Кто-то тут же вспомнил недавний случай в республике Коми, когда старик, отчаявшись добиться справедливости в жилищном вопросе, убил из обреза чиновницу горадминистрации. Кто-то заговорил о Квачкове. Кто-то принялся размышлять об "электоральных перспективах Калоева"...
Про то, отчего это убийцу встречали с цветами, словно Олимпийского чемпиона, телеканалы предпочитали не говорить. Помалкивали, что убийц встречают иначе все-таки. Впрочем, было понятно, почему так. Потому что в общественном сознании Калоев — вовсе не убийца, и с каким-нибудь маньяком Пичужкиным сравнивать его — кощунство. В народном сознании акт справедливости очень четко отделен от понятия законности, и поэтому Калоев — наш герой, правильный мужик, отомстил за семью, "так поступил бы каждый". Это самое "народное чувство" — штука в период выборов важная, лишний раз травмировать его не надо. Поэтому и показывали, и раскручивали Калоева как могли, а в иное время быть бы ему как минимум "экстремистом".
Отработка темы со стороны СМИ ясна, а вот с сознанием народным интересно. Навскидку, какие сегодня у нас герои в стране, реальные и вымышленные? Чье поведение — не на войне, а в относительно мирной жизни, мыслится как героическое?
Есть у нас полковник Владимир Квачков, "народный мститель", обвиняемый в покушении на Чубайса. Есть Валерий Яранцев, капитан траулера "Электрон", оставивший с носом норвежскую береговую охрану. Есть полковник Юрий Буданов, герой чеченской кампании, приговор которому, мягко говоря, не вызвал в народе прилива радости. Москвичка Александра Иванникова имеется, зарезавшая насильника-армянина в "шахид-такси".

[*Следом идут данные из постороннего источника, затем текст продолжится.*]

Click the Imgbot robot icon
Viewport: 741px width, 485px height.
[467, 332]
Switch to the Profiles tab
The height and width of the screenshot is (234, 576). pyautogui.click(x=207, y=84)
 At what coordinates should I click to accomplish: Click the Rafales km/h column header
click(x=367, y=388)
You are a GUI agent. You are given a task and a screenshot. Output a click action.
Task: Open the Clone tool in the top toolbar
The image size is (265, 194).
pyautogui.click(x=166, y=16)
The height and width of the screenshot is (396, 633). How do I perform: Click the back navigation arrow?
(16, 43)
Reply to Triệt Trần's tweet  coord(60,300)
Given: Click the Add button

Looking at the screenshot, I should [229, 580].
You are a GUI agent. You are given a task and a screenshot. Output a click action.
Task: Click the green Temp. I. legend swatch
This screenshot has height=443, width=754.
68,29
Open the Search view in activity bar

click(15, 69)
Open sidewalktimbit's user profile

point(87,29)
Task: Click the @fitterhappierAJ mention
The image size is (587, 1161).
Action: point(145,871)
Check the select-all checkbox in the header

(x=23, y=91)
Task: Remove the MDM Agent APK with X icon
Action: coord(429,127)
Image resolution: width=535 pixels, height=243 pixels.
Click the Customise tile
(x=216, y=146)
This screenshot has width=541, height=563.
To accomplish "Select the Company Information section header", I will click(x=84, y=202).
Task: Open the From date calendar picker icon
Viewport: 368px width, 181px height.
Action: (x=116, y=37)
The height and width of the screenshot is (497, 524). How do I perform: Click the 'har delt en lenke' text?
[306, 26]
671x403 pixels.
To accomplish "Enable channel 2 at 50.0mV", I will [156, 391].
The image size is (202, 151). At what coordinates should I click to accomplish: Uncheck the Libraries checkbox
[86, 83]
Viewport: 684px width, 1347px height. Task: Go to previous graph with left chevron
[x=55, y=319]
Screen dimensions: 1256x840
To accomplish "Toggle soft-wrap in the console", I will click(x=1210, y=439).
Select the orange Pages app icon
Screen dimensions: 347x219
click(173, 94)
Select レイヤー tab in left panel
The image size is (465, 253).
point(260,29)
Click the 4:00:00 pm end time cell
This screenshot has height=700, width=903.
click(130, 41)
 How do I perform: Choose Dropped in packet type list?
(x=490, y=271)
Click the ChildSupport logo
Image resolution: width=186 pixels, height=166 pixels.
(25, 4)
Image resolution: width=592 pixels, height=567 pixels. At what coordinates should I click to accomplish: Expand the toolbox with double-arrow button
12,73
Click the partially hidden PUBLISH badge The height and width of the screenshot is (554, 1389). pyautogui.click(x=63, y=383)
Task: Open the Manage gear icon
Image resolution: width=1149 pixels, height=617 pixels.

А каково отношение в народе к Андрею Луговому, "полониевому гению"? Многие ли, считая его отравителем Литвиненко, проклинают его за это убийство? Наконец, у каждого, думаю, перед глазами стоят кадры из "Ворошиловского стрелка" и фильмов про "Брата", в которых торжествует высшая справедливость, и Зло жестоко наказано "Добром с ружьем". Или русский Робин Гуд — Данила Багров — не главный народный героический персонаж последних двадцати лет? Или прямая пропаганда "суда Линча" в фильме про ветерана, карающего насильников, не была восторженно встречена русским зрителем?
Теперь вот и Калоев.
А ведь более мирных героев у нас нет, в общем-то. Те, что мирные, — это максимум "достойные люди", которые "честно делают свое дело", хвала им. Герои же — они другие, не от мира сего. Не мирные, в первую очередь.
Только ли тут дело в неладах с законом, в крови на руках? Восторженное отношение народа к тем, кто рядит свой собственный суд там, где справедливости больше ждать неоткуда, — это вещь понятная, почти архетипическая. Опасная для любого государства, но позитивная для любого "гражданского общества". Но есть ли тут еще что-то, помимо общенародной жажды "расстрелять всех этих сволочей к едрене фене"?
Есть, кажется.
Прежде всего, эти "страдальцы за правое дело" почитаются в народе как "наши люди". Они свои, а не чужие. Как в детстве: наши — это разведчики, а ихние — шпионы. Разница здесь принципиальна и не уничтожима. Один и тот же поступок получит диаметрально противоположную оценку в зависимости от того, кто его совершает, — и да здравствуют такие двойные стандарты!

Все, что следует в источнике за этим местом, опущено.